The CIA is merely a tool by which the President leads Congress around by the
nose. It's their _job_ to lie. What's harder to understand is why Congress
continually falls for whatever they're selling.

------
rrggrr
It wouldn't suprise me to learn the Obama administration downplayed ISIS
purposefully. Nothing builds a coalition like a common enemy, and apart from
some disagreements over targeting, the key players (Iran, Russia, Europe,
Turkey) are coordinating efforts to destroy ISIS. Economic necesssity requires
the US defense establishment to downsize, and after decades of costly wars in
the middle east, there really is no option but to let others lead this fight.

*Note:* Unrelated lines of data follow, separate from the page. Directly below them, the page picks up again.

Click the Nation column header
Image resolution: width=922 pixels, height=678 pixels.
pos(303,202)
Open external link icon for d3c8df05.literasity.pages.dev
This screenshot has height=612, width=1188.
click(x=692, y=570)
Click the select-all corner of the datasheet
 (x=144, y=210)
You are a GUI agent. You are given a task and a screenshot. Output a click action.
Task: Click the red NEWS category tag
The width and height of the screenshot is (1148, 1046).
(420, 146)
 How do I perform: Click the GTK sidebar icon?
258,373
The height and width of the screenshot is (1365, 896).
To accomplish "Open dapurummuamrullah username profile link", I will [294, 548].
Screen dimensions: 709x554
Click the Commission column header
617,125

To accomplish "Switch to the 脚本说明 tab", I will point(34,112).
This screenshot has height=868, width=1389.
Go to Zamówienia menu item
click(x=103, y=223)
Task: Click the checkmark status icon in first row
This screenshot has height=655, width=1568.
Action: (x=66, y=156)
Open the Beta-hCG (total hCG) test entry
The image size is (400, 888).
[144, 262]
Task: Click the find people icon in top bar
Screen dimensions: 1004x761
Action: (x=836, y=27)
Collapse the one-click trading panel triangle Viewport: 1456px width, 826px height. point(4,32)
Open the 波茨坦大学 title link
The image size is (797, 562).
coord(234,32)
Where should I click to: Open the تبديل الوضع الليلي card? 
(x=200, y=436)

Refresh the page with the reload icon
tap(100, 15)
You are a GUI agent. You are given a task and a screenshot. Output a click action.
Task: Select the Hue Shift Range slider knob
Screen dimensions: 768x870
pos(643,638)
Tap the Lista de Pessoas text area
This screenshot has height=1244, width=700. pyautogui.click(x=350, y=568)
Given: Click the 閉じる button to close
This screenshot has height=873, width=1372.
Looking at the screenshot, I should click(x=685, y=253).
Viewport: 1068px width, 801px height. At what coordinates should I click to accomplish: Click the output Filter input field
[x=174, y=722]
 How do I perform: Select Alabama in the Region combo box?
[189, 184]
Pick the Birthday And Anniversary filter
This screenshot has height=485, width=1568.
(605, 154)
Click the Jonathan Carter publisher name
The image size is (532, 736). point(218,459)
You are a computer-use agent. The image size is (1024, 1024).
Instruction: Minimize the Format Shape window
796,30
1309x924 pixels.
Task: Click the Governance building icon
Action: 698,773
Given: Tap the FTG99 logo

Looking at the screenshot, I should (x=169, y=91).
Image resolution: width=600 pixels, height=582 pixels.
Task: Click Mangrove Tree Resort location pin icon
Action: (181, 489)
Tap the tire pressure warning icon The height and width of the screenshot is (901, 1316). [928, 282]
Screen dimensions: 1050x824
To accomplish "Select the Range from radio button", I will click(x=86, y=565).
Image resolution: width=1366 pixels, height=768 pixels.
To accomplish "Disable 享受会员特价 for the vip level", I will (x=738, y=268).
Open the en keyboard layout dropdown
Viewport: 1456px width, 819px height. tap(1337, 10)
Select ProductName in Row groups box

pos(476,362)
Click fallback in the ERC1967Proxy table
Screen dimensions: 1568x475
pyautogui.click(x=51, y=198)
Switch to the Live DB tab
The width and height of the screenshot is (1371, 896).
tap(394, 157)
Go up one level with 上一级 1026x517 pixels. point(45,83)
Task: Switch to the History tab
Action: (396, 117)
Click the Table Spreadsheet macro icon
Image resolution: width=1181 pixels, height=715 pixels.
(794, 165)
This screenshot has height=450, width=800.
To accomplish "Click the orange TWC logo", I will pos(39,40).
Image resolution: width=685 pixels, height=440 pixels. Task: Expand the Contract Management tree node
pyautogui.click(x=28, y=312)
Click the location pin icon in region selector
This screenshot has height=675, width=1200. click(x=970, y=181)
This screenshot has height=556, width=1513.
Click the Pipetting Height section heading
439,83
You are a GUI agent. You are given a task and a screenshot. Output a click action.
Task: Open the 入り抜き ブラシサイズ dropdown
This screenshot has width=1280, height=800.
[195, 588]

I suspect the administration is now rebuilding and retooling for high
intensity conflict, and that Syria/ISIS is a distraction the US doesn't need
but a conflict that requires regional actors to form a coalition. To which:
[http://www.bloomberg.com/news/articles/2015-11-22/russia-
cal...](http://www.bloomberg.com/news/articles/2015-11-22/russia-calls-for-un-
brokered-moves-in-fighting-terror-ifx-says)

------
cowardlydragon
Since operations in Iraq are just a government fraud / boondoggle by the
Pentagon and it's incestuous corporate leeches, this bad attempt at coverup
isn't surprising

------
oxide
Is this not treasonous?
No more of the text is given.